→ **DIRECTIONS**
Change every "Where should I click to" in the lines below to "Where do I click to" and leave everything else as it is.

Lines for finding displayed items

┄┄┄┄┄┄

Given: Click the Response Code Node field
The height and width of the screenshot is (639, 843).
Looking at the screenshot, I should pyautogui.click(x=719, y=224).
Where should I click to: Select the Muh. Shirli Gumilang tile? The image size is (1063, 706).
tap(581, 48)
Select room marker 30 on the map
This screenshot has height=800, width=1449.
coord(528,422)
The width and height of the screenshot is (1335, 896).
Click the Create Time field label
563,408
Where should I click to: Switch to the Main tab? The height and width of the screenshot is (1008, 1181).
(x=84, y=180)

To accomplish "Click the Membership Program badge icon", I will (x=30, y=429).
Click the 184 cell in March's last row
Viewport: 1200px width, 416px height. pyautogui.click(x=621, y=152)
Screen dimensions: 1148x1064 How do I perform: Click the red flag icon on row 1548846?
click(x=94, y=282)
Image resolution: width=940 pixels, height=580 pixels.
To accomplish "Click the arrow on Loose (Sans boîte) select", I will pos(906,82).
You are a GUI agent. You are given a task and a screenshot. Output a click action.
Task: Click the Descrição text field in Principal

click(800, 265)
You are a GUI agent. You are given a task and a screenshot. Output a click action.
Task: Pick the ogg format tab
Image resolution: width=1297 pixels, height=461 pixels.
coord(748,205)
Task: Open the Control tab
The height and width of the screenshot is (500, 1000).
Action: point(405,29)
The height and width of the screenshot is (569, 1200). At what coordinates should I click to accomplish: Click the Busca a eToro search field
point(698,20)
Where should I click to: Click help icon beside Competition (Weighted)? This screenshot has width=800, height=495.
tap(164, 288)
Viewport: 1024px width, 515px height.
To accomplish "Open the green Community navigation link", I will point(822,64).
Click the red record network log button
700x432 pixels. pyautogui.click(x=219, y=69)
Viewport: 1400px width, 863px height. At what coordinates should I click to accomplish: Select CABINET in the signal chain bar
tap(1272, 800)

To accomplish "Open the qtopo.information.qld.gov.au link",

┄┄┄┄┄┄

→ **COMPLETE OUTPUT**
Given: Click the Response Code Node field
The height and width of the screenshot is (639, 843).
Looking at the screenshot, I should pyautogui.click(x=719, y=224).
Where do I click to: Select the Muh. Shirli Gumilang tile? The image size is (1063, 706).
tap(581, 48)
Select room marker 30 on the map
This screenshot has height=800, width=1449.
coord(528,422)
The width and height of the screenshot is (1335, 896).
Click the Create Time field label
563,408
Where do I click to: Switch to the Main tab? The height and width of the screenshot is (1008, 1181).
(x=84, y=180)

To accomplish "Click the Membership Program badge icon", I will (x=30, y=429).
Click the 184 cell in March's last row
Viewport: 1200px width, 416px height. pyautogui.click(x=621, y=152)
Screen dimensions: 1148x1064 How do I perform: Click the red flag icon on row 1548846?
click(x=94, y=282)
Image resolution: width=940 pixels, height=580 pixels.
To accomplish "Click the arrow on Loose (Sans boîte) select", I will pos(906,82).
You are a GUI agent. You are given a task and a screenshot. Output a click action.
Task: Click the Descrição text field in Principal

click(800, 265)
You are a GUI agent. You are given a task and a screenshot. Output a click action.
Task: Pick the ogg format tab
Image resolution: width=1297 pixels, height=461 pixels.
coord(748,205)
Task: Open the Control tab
The height and width of the screenshot is (500, 1000).
Action: point(405,29)
The height and width of the screenshot is (569, 1200). At what coordinates should I click to accomplish: Click the Busca a eToro search field
point(698,20)
Where do I click to: Click help icon beside Competition (Weighted)? This screenshot has width=800, height=495.
tap(164, 288)
Viewport: 1024px width, 515px height.
To accomplish "Open the green Community navigation link", I will point(822,64).
Click the red record network log button
700x432 pixels. pyautogui.click(x=219, y=69)
Viewport: 1400px width, 863px height. At what coordinates should I click to accomplish: Select CABINET in the signal chain bar
tap(1272, 800)

To accomplish "Open the qtopo.information.qld.gov.au link",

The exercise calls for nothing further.